Precisamente esa inquietud de restituir los restos del capitán Carlos María Moyano a Puerto Santa Cruz fue la gestión que le costó la vida. Ya tenía problemas cardíacos y el esfuerzo hecho para llegar a la parte superior del portaviones le produjo el deceso.
Esto sucedió cuando se dirigió a cubierta para presenciar el despegue de los aviones que sobrevolarían Puerto Santa Cruz en el homenaje a Moyano, a la altura de Cabo Blanco en la zona de Puerto Deseado,
Irma Lenzi aún recuerda el día en que el capitán Marcos Oliva Day le transmitiera en forma telefónica la infausta noticia, producida en el mar en viaje a esa localidad que había sido la Capital Histórica del Territorio.
Ayer igual a hoy
En "Recuerdos de un Periodista”, que escribió en 1966 con motivo de cumplir sus cincuenta años al servicio del Sur, hace referencia a un episodio que por su contenido especial reproducimos.
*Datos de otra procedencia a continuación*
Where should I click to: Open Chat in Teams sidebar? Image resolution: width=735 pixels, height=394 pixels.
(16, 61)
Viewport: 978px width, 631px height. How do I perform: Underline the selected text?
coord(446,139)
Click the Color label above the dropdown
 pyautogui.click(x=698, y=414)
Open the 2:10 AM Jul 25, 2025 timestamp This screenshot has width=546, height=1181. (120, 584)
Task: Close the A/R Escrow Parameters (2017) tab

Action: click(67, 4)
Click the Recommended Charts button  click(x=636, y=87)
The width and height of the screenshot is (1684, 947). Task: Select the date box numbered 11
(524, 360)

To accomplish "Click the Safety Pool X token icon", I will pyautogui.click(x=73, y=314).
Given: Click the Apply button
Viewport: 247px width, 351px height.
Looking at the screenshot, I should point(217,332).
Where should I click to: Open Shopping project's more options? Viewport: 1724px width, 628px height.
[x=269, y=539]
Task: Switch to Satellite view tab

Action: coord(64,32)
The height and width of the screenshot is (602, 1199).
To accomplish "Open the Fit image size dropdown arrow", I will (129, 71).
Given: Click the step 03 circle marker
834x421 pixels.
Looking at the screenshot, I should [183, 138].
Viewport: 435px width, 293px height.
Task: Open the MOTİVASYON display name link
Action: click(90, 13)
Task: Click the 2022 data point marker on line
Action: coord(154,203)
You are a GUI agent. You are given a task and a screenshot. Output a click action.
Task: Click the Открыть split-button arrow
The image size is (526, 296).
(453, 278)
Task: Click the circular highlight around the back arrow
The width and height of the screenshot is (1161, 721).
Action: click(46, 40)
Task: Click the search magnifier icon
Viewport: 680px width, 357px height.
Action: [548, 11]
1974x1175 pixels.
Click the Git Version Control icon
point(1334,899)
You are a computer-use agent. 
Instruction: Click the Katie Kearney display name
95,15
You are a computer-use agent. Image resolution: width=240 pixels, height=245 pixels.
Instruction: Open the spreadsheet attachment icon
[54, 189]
El título del mismo es, “El affaire Aduanero” y dice “ se había formado en Río Gallegos una “entente cordiale” entre los altos funcionarios de la Aduana y los despachantes acreditados ante la misma.”
“El fisco era defraudado de común acuerdo, cuando no se obligaba a los exportadores e importadores a cargar más de lo debido…diferencia que no ingresaba a las arcas fiscales”.
“ Me informé muy circunstancialmente, sobre el modus operandi y, seguro de la verdad, la hice pública”
“ Aquello causó sensación. Mis aseveraciones eran incostestables. Se tambaleó la estructura a cuyo amparo se enriquecía un pequeño núcleo de personas”. Envié las publicaciones al Ministerio de Hacienda y diarios de Buenos Aires; alguno de ellos se hizo eco y exigió medidas.”
“Ante el cariz que tomaba el asunto, los aduaneros se movieron. Una noche un vecino vino a verme, ofreciéndome treinta mil pesos para que desistiese de mi campaña”.
“No puedo borrar con el codo, Secundino, lo que escribí con la mano, le dije, muy serenamente.”
“No se trata de borrar o enmendar, sino de callar – se replicó”
“ El mal está en que no he aprendido el oficio de mudo – dije, y concluímos”. Poco después comenzaría el desbande de los comprometidos.
Ejerció cargos públicos en distintas reparticiones, llegando incluso a ser Secretario de Asuntos Institucionales de Santa Fé.